Action item | Exact copies of all the entries are required, and no pictures should appear in them.

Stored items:
______

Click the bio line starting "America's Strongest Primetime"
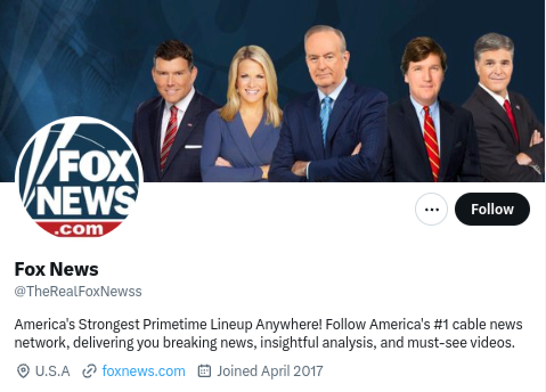 tap(268, 324)
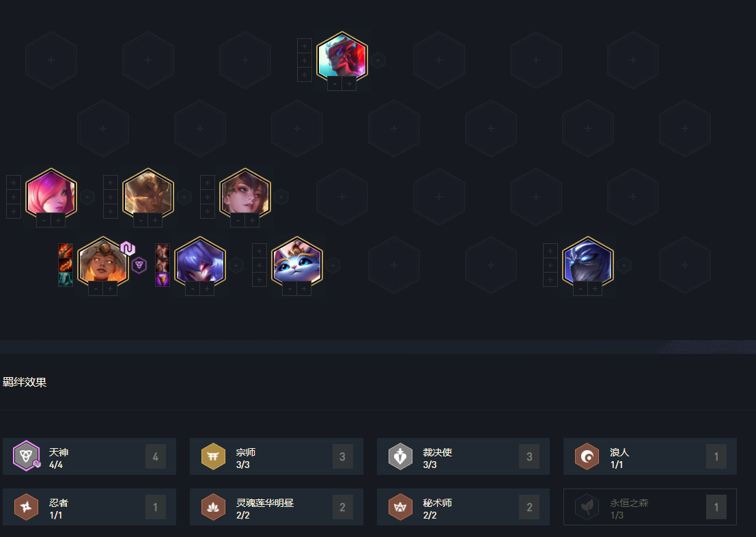Viewport: 756px width, 537px height.
Task: Click the purple triangle item on the purple-haired champion
Action: (163, 279)
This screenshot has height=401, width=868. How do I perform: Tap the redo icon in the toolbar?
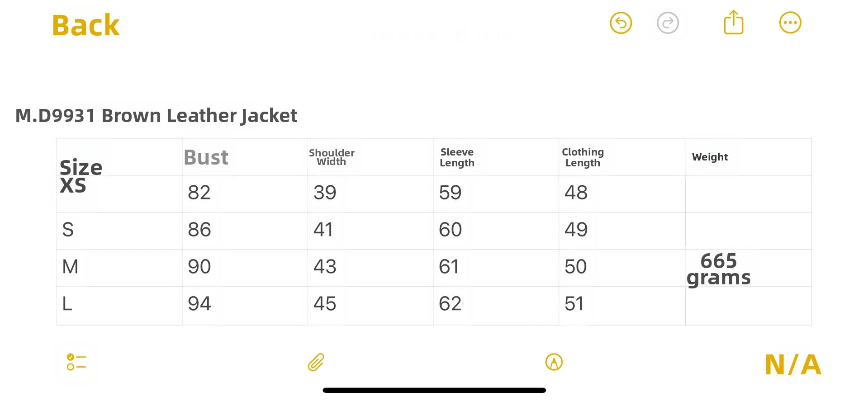pos(668,23)
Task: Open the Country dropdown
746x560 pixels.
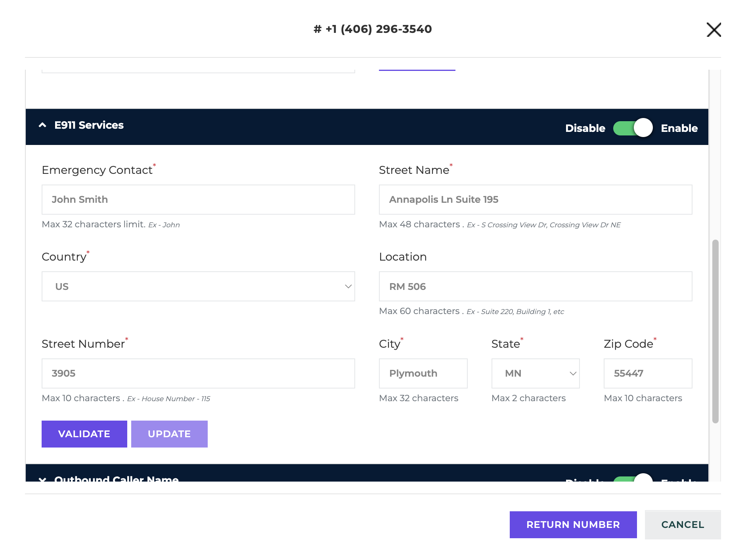Action: (x=198, y=286)
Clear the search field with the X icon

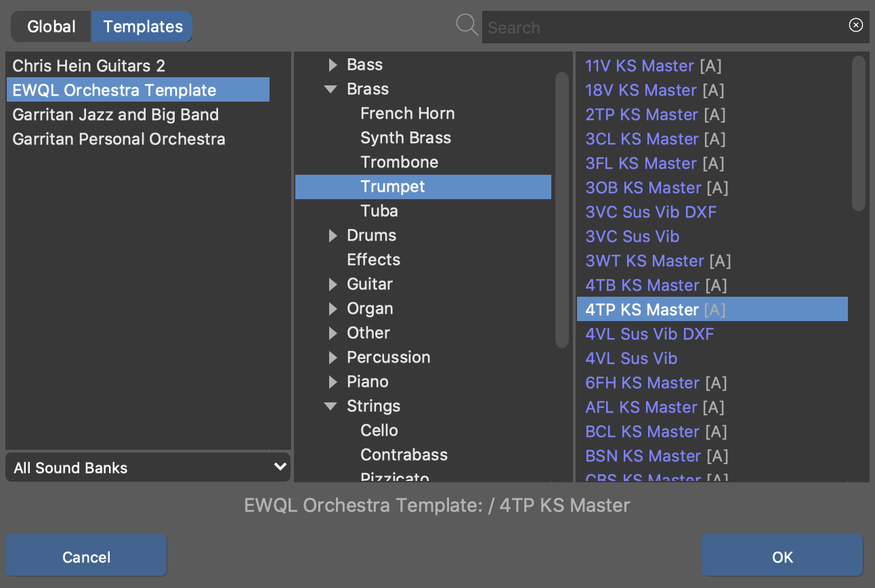855,25
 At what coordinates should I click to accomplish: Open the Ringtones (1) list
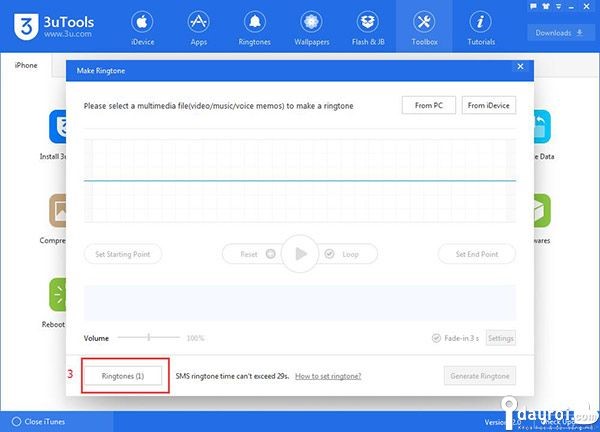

______

Expected answer |
Click the bio line starting "America's Strongest Primetime"
 tap(268, 324)
Viewport: 756px width, 537px height.
Task: Click the purple triangle item on the purple-haired champion
Action: (163, 279)
This screenshot has height=401, width=868. How do I perform: Tap the redo icon in the toolbar?
pos(668,23)
Task: Open the Country dropdown
746x560 pixels.
Action: (x=198, y=286)
Clear the search field with the X icon

855,25
 At what coordinates should I click to accomplish: Open the Ringtones (1) list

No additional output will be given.